[Provided records]

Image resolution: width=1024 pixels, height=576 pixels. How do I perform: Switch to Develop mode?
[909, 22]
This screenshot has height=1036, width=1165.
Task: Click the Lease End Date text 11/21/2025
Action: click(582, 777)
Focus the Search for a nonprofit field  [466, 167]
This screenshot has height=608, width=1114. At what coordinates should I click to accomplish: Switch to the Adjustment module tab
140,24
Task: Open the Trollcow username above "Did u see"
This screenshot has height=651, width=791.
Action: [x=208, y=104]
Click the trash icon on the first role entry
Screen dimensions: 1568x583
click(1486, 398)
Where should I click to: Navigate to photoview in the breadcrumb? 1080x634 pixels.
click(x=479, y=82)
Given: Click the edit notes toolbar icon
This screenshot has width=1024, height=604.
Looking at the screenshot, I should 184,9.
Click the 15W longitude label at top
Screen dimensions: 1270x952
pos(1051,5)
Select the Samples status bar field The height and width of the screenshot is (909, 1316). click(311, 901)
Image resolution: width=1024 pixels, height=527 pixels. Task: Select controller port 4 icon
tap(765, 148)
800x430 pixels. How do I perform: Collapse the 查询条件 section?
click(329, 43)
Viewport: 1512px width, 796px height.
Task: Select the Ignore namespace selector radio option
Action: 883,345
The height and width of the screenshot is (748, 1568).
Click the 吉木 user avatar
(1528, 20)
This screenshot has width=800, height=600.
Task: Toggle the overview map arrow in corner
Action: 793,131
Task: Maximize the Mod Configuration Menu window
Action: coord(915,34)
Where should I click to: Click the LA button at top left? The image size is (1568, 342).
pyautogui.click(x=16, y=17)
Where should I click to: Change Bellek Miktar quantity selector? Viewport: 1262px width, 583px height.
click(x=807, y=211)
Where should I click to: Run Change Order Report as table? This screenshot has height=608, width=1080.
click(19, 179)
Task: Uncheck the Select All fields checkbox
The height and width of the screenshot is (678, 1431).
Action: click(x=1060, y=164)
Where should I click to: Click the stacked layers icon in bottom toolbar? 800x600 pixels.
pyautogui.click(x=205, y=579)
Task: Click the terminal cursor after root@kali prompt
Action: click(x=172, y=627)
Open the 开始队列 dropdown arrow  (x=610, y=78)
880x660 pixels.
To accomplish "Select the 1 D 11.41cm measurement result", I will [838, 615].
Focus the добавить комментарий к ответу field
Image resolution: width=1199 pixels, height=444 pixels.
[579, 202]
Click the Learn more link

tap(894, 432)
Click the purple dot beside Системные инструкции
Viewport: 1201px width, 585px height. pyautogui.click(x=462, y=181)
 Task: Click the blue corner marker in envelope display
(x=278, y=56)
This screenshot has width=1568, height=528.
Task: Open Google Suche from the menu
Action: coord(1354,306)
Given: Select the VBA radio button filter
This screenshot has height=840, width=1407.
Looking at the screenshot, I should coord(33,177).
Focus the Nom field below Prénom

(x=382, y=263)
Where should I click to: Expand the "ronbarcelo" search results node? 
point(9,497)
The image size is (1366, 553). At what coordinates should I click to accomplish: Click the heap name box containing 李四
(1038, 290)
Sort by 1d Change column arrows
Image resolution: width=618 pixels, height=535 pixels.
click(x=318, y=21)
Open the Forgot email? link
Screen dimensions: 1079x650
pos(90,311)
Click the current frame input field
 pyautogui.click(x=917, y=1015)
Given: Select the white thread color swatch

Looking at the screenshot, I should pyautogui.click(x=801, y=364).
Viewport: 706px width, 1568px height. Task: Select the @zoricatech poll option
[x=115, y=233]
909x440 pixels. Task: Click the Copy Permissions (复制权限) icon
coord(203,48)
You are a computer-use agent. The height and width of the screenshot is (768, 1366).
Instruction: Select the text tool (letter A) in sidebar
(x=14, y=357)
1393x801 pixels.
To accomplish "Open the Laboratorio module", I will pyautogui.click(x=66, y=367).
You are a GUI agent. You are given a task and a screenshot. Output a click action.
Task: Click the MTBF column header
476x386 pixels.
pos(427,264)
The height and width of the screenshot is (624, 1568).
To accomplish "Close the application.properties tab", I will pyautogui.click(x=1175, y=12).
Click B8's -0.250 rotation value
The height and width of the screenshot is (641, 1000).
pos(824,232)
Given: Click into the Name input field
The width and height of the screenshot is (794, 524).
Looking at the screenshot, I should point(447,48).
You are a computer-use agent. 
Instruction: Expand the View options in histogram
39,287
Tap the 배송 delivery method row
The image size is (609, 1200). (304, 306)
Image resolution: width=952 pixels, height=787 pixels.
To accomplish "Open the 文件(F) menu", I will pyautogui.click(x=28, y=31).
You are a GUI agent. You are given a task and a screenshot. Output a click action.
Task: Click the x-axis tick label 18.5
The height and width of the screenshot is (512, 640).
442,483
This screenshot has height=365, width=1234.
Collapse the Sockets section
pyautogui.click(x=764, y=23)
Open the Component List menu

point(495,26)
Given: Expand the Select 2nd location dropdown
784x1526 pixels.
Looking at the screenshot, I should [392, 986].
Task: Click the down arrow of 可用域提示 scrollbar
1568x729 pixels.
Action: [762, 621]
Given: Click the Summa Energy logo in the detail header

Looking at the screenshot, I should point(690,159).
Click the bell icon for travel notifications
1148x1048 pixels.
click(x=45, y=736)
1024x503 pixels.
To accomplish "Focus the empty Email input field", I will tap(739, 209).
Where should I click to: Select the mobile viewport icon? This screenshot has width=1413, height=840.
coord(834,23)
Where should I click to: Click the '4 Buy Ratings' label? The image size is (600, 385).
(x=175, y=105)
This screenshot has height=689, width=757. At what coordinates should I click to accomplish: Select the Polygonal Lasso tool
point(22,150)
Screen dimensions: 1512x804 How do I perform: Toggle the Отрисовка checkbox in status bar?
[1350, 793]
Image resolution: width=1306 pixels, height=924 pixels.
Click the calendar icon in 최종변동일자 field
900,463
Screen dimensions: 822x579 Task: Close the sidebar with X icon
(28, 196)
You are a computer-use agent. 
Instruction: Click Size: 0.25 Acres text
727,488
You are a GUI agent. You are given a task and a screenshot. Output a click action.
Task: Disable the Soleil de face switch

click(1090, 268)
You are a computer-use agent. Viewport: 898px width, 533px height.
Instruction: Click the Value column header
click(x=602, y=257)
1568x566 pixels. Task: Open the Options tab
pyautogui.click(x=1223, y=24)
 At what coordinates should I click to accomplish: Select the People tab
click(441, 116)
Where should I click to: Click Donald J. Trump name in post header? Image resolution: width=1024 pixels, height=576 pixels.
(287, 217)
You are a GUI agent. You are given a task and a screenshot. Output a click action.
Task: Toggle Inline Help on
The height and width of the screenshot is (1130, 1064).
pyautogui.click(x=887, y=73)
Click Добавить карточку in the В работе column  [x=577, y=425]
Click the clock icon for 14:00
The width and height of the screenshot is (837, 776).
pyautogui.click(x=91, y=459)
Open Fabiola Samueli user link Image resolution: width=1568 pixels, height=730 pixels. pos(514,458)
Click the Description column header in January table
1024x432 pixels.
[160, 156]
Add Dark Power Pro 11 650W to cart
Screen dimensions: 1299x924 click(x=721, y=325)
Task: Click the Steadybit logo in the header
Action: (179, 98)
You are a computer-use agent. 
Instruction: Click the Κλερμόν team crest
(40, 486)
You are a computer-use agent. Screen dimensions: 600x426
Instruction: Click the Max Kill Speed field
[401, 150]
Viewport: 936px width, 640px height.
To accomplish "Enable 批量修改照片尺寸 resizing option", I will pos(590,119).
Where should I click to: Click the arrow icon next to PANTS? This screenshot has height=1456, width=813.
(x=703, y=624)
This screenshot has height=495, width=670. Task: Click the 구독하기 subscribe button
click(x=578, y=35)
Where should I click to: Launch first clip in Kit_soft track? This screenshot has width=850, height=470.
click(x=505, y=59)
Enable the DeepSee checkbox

[/Provided records]

_Description of the task_: Within the data above, the lines from the one with "Where should I click to: Select" to the one with "Image resolution: width=1306" must be repeated exactly; no other line belongs in the answer.

_Written reply_:
Where should I click to: Select the mobile viewport icon? This screenshot has width=1413, height=840.
coord(834,23)
Where should I click to: Click the '4 Buy Ratings' label? The image size is (600, 385).
(x=175, y=105)
This screenshot has height=689, width=757. At what coordinates should I click to accomplish: Select the Polygonal Lasso tool
point(22,150)
Screen dimensions: 1512x804 How do I perform: Toggle the Отрисовка checkbox in status bar?
[1350, 793]
Image resolution: width=1306 pixels, height=924 pixels.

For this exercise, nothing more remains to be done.